Professor Shirli Gilbert, University College London: https://www.ucl.ac.uk/hebrew-jewish/people/academic-staff/prof-shirli-gilbert 

An extraordinary range of musical activities, both forced and voluntary, took place in the Nazi ghettos and camps, from the earliest internment centres established in 1933 until the liberation in 1945. The musical works created there by prisoners are extraordinary documents from the time. In this talk, Professor Shirli Gilbert will present original songs from this period, including some rare post-war recordings. The songs offer rich insight into victims’ experiences, conveying the uncertain and shifting perspectives of prisoner communities as they made sense of lived reality.

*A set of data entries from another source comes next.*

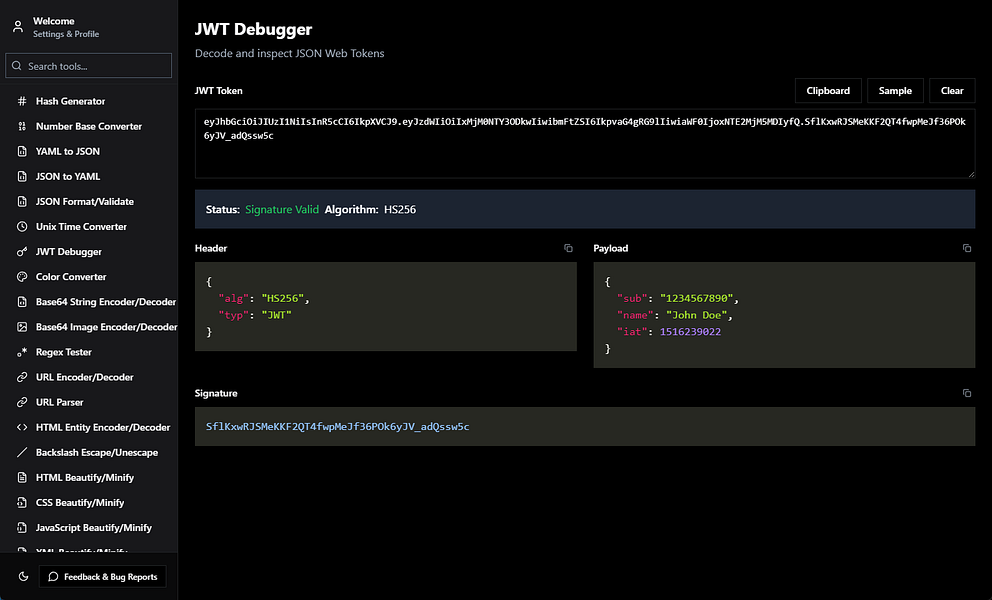Copy the Payload JSON using its copy icon
This screenshot has height=600, width=992.
[x=966, y=248]
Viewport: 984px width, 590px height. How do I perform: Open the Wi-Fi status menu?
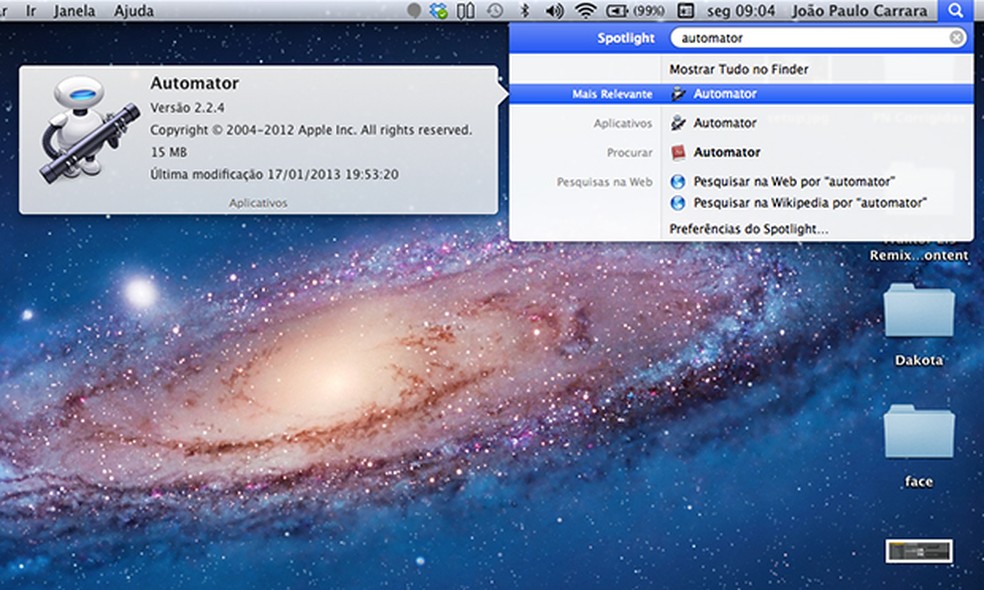584,11
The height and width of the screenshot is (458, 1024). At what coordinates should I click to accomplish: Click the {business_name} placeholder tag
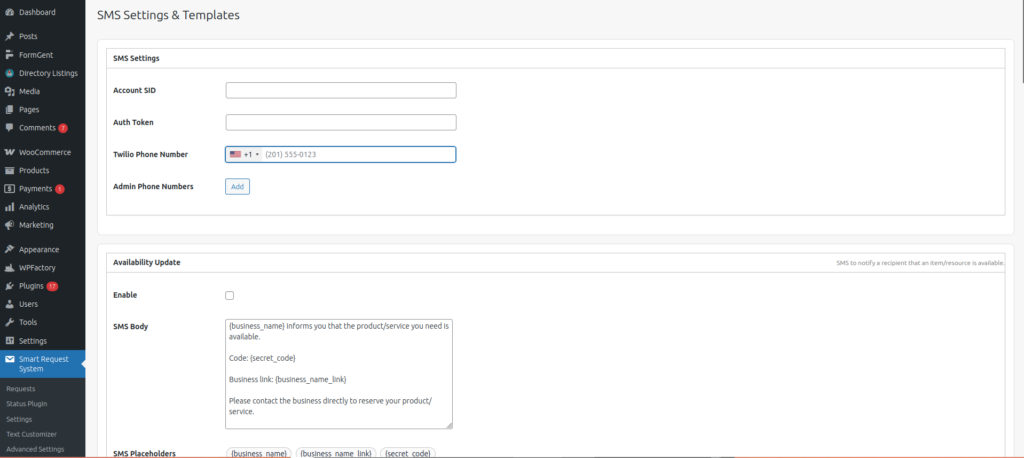tap(258, 453)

Professor Shirli Gilbert is a specialist in modern Jewish history, with particular interest in the Holocaust and its legacies, modern Jewish identity, and Jews in South Africa. She holds a D. Phil in Modern History from the University of Oxford and was a Postdoctoral Fellow in the Society of Fellows at the University of Michigan. Before coming to UCL, she was Karten Professor of Modern History and Director of the Parkes Institute for Jewish/ non-Jewish Relations at the University of Southampton. 
 
Her book Music in the Holocaust (Oxford University Press, 2005) examines the role of music in the Nazi ghettos and camps and the insight it offers into victims' responses. The book was a finalist for the National Jewish Book Award. It was also the basis for the large-scale educational website Music and the Holocaust, a documentary feature on BBC Radio 3, and concerts at London's Wigmore Hall and the Hampstead Arts Festival.

 

Moderated by Michal Rose Friedman (Jack Buncher Professor of Jewish Studies, Dept of History, CMU) & Rachel Kranson (Pitt Jewish Studies)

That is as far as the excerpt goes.